» AIM OF THE EXERCISE
Put the entries from the line containing "Viewport: 972px width, 421px height." through the line containing "Action: click(642, 185)" into a Markdown table with the columns Row and Line, numbering each line and skipping any blank lines. Leave the pictures out of the table.

» SOURCE DATA
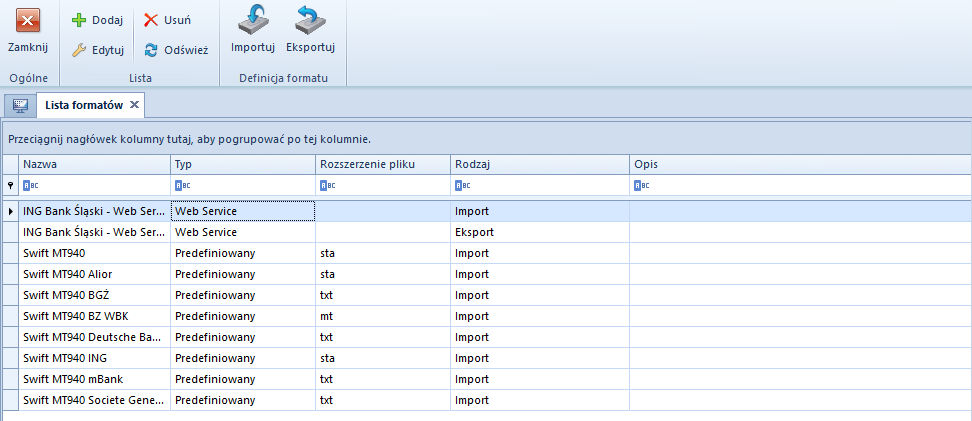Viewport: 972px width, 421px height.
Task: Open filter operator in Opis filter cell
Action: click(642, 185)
--
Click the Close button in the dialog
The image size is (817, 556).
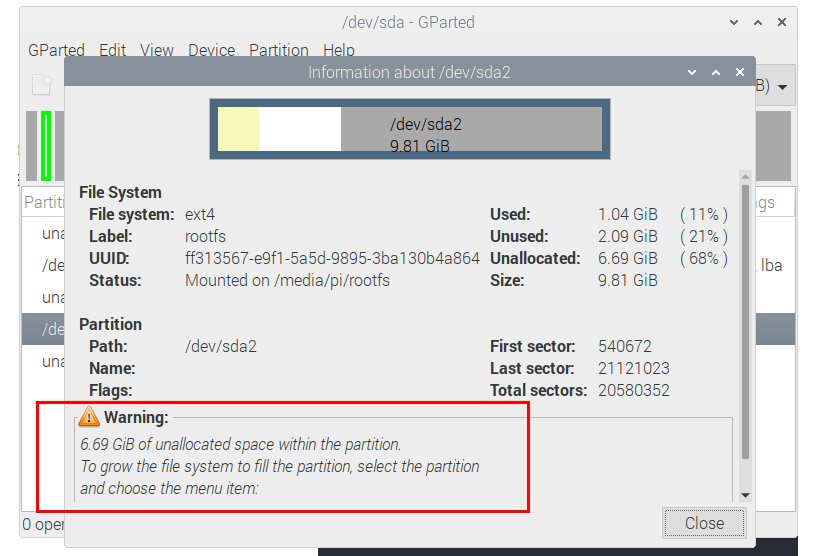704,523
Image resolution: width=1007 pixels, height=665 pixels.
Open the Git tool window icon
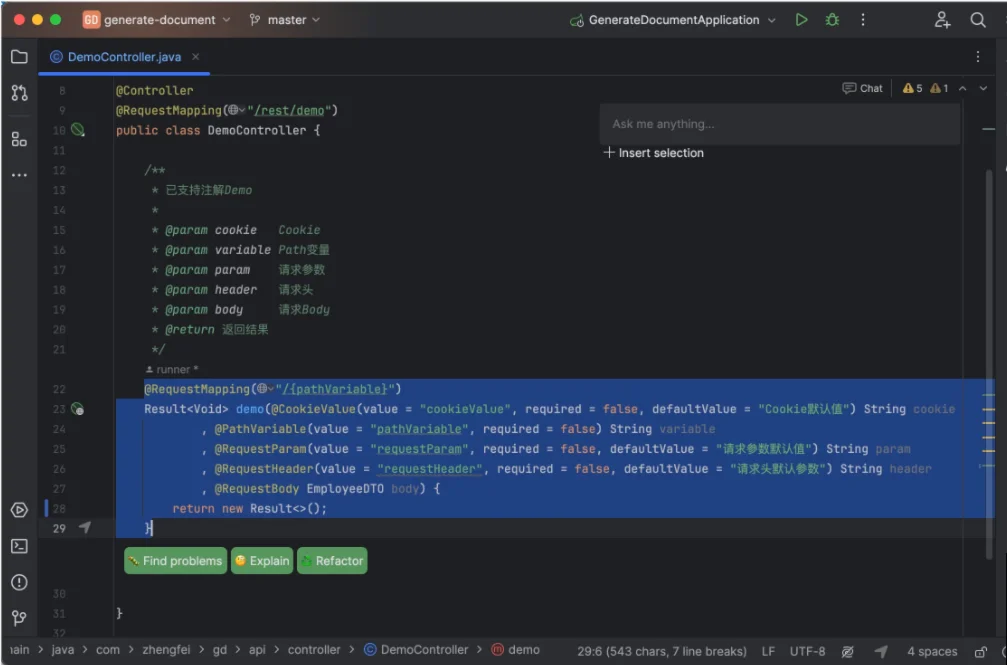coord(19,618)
...
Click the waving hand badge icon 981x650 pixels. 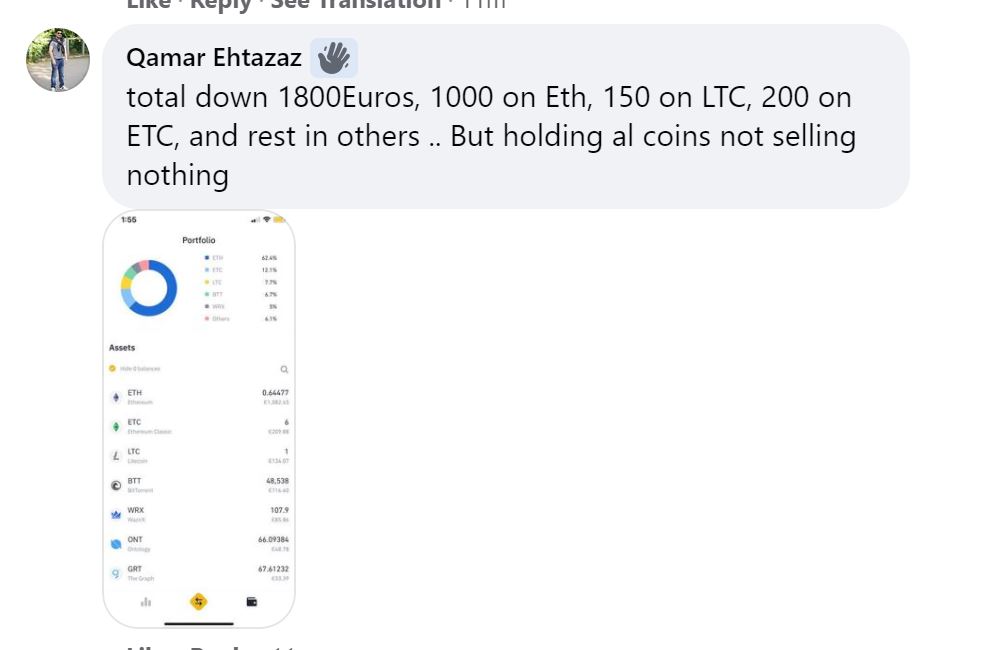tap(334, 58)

» SOLVED PROBLEM
| Row | Line |
|---|---|
| 1 | Viewport: 972px width, 421px height. |
| 2 | Task: Open filter operator in Opis filter cell |
| 3 | Action: click(642, 185) |